This is a follow-up to last week’s article “For The Explorers” on exploration in games.
At this time of the year, Great Britain loses its sunlight pretty early, and I realised the current incarnation of the Little Harbour Master, three years old and fairly articulate, had not witnessed the world at night. So, last weekend, I took him out for a walk to the local corner shop at 6 o’clock when night was falling.
He delighted in pointing out all the houses and shops with lights on as well as directing my attention to illuminated doorbells. His world is still one of continual construction upon a relatively blank slate. Whereas adults often need to travel far and wide to see things that surprise them, the Little Harbour Master sees such things right outside his door.
I think that’s why the explorers amongst us find joy in virtual game worlds as they allow us to become children again: not in terms of play but in reviving the process of learning about the world.
Is it possible, though, to boil a game down to pure exploration? Dispense with the puzzles, points, rewards and any hoops to jump through?
And so, Proteus.
In the comments on last week’s article about Richard Perrin’s Kairo, Armand wrote that Proteus was at the top of his list of exploring games. Doug Wilson of the Copenhagen Game Collective also piled the pressure on, tweeting that I should really, really play Proteus.

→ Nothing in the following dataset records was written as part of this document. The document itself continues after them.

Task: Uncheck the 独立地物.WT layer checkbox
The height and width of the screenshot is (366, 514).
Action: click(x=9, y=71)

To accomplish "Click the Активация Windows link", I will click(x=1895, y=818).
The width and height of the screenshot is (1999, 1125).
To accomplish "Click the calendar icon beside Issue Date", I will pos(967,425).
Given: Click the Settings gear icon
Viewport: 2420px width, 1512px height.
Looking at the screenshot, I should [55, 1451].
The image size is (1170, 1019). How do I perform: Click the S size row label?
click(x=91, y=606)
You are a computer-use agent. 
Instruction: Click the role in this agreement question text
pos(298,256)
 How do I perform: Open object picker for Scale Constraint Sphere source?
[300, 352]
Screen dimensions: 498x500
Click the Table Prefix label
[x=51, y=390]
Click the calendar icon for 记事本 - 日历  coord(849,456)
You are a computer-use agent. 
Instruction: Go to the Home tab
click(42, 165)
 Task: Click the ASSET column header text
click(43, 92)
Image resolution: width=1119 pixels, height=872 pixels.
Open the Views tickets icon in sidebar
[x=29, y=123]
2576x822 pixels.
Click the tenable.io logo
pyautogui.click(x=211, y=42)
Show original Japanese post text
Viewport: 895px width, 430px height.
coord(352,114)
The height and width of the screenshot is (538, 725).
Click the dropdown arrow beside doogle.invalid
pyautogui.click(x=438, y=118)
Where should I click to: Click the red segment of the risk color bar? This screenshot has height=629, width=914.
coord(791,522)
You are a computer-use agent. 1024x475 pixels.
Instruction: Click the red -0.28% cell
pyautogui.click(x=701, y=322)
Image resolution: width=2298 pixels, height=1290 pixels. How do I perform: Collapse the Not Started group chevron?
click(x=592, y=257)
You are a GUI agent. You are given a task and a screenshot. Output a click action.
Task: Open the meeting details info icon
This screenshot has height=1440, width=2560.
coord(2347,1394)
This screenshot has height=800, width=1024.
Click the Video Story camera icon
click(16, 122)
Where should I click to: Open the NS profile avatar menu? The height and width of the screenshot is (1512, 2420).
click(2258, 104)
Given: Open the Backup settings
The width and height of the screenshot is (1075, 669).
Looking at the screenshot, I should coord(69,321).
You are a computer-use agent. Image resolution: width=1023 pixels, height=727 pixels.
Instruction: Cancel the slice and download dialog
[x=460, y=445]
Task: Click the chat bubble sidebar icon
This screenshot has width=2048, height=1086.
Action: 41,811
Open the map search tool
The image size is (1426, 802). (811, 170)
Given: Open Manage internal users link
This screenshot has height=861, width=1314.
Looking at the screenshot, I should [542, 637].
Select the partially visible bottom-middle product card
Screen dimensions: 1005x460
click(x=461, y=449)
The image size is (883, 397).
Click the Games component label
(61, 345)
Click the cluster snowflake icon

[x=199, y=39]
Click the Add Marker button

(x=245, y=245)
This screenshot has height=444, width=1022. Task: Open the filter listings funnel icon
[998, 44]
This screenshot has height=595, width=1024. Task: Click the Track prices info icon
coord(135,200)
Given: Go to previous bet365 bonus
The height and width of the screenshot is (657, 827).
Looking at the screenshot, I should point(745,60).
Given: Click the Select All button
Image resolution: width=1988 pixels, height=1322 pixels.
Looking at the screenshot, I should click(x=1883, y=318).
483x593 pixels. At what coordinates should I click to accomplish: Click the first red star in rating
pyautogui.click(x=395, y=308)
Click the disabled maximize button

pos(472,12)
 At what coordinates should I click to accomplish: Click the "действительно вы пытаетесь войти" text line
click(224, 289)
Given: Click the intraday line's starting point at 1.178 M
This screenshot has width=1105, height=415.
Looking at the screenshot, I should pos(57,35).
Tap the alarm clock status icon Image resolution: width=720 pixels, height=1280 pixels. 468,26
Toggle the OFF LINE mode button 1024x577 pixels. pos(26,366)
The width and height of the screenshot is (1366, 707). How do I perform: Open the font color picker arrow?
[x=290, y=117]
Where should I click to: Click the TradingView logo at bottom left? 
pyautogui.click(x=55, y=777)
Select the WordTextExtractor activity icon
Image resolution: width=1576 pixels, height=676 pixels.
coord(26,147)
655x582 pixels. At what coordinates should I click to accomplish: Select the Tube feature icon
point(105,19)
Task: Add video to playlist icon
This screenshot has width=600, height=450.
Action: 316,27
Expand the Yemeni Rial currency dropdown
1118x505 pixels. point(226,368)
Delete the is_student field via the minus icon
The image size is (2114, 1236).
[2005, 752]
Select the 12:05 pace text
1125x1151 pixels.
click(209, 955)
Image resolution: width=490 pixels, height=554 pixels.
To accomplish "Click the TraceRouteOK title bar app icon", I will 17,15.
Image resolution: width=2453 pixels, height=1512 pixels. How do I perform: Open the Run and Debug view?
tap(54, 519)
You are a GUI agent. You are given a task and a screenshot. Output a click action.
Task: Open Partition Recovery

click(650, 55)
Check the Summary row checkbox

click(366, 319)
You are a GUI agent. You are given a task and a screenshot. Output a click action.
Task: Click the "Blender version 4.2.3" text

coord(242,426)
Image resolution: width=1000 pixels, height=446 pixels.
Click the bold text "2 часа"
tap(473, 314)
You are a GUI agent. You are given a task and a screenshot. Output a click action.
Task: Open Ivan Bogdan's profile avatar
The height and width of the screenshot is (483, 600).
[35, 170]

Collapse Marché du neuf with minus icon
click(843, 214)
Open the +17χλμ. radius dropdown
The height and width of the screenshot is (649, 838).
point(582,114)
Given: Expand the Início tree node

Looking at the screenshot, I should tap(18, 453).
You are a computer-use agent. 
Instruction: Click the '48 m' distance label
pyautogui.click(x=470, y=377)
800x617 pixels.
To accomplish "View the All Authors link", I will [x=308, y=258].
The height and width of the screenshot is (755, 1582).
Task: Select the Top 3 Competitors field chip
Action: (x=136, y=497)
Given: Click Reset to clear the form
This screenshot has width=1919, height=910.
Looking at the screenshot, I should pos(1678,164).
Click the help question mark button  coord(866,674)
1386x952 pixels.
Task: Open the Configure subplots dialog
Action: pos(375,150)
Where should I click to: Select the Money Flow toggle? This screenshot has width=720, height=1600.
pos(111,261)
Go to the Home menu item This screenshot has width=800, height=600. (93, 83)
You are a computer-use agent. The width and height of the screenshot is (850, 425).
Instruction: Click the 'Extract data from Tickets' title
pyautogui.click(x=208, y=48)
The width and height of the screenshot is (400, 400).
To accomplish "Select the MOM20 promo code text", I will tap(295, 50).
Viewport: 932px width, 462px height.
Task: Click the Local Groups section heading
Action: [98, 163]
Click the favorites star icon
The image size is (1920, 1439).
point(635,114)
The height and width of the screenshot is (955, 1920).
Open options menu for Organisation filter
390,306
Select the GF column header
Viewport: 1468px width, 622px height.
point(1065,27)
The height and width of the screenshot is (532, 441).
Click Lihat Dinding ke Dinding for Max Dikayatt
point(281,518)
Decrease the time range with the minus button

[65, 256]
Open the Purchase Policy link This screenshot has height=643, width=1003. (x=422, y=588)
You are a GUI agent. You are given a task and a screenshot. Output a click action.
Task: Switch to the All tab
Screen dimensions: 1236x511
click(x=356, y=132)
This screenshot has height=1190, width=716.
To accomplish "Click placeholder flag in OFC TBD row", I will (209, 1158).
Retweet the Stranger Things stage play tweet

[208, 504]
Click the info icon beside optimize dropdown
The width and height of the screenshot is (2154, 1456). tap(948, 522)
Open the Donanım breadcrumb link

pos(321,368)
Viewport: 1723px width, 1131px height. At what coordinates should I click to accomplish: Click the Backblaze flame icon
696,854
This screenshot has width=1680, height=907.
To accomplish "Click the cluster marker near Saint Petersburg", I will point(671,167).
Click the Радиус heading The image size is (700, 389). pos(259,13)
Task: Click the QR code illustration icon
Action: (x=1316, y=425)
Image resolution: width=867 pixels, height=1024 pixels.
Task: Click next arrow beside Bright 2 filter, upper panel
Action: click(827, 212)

Proteus is an exploration game by developer Ed Key and musician David Kanaga, an album of ambient music reconstructed as a procedurally-generated island. But this fails to articulate its other-worldly fabulosity. I probably have to start making words up.
Proteus is a difficult game to talk about. A game is the experience you have and never the compiled bytes of code flying over the internet. In the example of Proteus, that personal experience of feeling your way around the island is what the game is about. To tell you about it is to mar that experience for you. What I can tell you is that there is virtually nothing to do but walk around.
So how can I explain to you why it’s worth your time?
After I’d played the old version of Proteus that Key made available in February, he sent me a copy of his latest build. I wasn’t intending to play through it until later this week. But on Sunday afternoon, I found myself entertaining the Little Harbour Master on the PC for a few minutes and thought he might find the new version of Proteus diverting.
A fascinating thing happened. Instead of the Little Harbour Master simply watching Daddy play, he participated and issued instructions about where to go and what to look at. We were exploring together.
This led to a brainwave: the game reflected in a child’s eyes would be the perfect way to convey Proteus’ beauty without real spoilers – what a child sees in Proteus is not so different to what an adult sees. So I recorded our conversation while we played.
If you loved the Little Harbour Master’s scathing critique of Portal 2, you will find four minutes of his Proteus observations enthralling.
So don’t read about it. Don’t go hunting videos about it. Just go explore it for yourself.
You can download a very old version of Proteus from Ed Key’s tumblr site. There is a dedicated Proteus site but there’s little to see there right now. Key is planning to sell an “EP” version of Proteus later this year and, if successful, work on an “LP” version next year.